A synthetic dataset mimicking the NSECE 2019 survey structure for demonstration of the DER diagnostic pipeline. Contains N = 6785 observations across J = 51 states with unequal survey weights, clustered PSU structure, and three fixed-effect covariates (intercept, within-cluster poverty, between-cluster tiered reimbursement policy).
Format
A list with components:
- draws
Matrix of posterior draws (4000 x 54), columns 1:3 are fixed effects (beta), columns 4:54 are random effects (theta).
- y
Binary outcome vector (length 6785).
- X
Design matrix (6785 x 3) with columns: intercept, poverty_cwc (group-mean centered), tiered_reim (binary policy).
- group
Integer state group indicator (1 to 51).
- weights
Survey weights (positive, length 6785). Log-normal distributed, normalized within state.
- psu
PSU indicators (integer, length 6785).
- param_types
Character vector of length 3:
c("fe_between", "fe_within", "fe_between").- family
Model family:
"binomial".- sigma_theta
Random effect SD (0.66).
- N
Number of observations (6785).
- J
Number of groups (51).
- p
Number of fixed effects (3).
Examples
data(nsece_demo)
str(nsece_demo, max.level = 1)
#> List of 12
#> $ draws : num [1:4000, 1:54] 0.3321 0.0921 0.1227 -0.0035 0.2898 ...

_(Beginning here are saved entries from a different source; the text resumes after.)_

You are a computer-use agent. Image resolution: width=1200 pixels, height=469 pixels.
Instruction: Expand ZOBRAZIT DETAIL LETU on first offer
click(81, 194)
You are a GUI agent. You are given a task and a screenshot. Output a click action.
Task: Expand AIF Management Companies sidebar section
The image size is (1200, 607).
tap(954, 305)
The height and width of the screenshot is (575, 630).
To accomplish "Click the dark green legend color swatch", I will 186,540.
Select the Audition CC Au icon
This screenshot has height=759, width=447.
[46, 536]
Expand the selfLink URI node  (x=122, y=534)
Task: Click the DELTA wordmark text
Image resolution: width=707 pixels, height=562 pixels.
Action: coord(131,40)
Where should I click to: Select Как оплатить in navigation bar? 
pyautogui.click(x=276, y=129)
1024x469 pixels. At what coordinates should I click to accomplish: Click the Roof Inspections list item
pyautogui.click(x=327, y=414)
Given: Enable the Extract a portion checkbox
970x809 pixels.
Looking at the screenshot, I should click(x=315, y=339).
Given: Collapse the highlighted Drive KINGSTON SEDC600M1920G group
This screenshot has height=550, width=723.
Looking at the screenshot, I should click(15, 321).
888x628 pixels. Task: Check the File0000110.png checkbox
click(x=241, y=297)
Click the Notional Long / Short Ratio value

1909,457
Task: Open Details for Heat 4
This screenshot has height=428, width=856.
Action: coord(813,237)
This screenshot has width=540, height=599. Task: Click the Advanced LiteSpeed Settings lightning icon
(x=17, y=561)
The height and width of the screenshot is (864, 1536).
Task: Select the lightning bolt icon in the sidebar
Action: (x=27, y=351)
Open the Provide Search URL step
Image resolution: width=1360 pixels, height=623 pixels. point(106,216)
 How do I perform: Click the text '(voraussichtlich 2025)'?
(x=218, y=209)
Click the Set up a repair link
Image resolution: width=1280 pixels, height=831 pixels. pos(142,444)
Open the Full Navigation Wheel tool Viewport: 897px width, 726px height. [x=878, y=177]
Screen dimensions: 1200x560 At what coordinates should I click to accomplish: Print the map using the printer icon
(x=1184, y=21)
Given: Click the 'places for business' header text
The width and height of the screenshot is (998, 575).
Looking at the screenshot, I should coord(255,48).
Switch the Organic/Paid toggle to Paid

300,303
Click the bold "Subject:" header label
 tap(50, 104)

#> ..- attr(*, "dimnames")=List of 2
#> $ y : int [1:6785] 0 0 0 0 0 1 0 1 0 0 ...
#> $ X : num [1:6785, 1:3] 1 1 1 1 1 1 1 1 1 1 ...
#> ..- attr(*, "dimnames")=List of 2
#> $ group : int [1:6785] 1 1 1 1 1 1 1 1 1 1 ...
#> $ weights : num [1:6785] 0.327 6.848 0.269 0.272 0.937 ...
#> $ psu : num [1:6785] 1 1 1 1 1 1 1 1 1 1 ...
#> $ param_types: chr [1:3] "fe_between" "fe_within" "fe_between"
#> $ family : chr "binomial"
#> $ sigma_theta: num 0.66
#> $ N : num 6785
#> $ J : int 51
#> $ p : int 3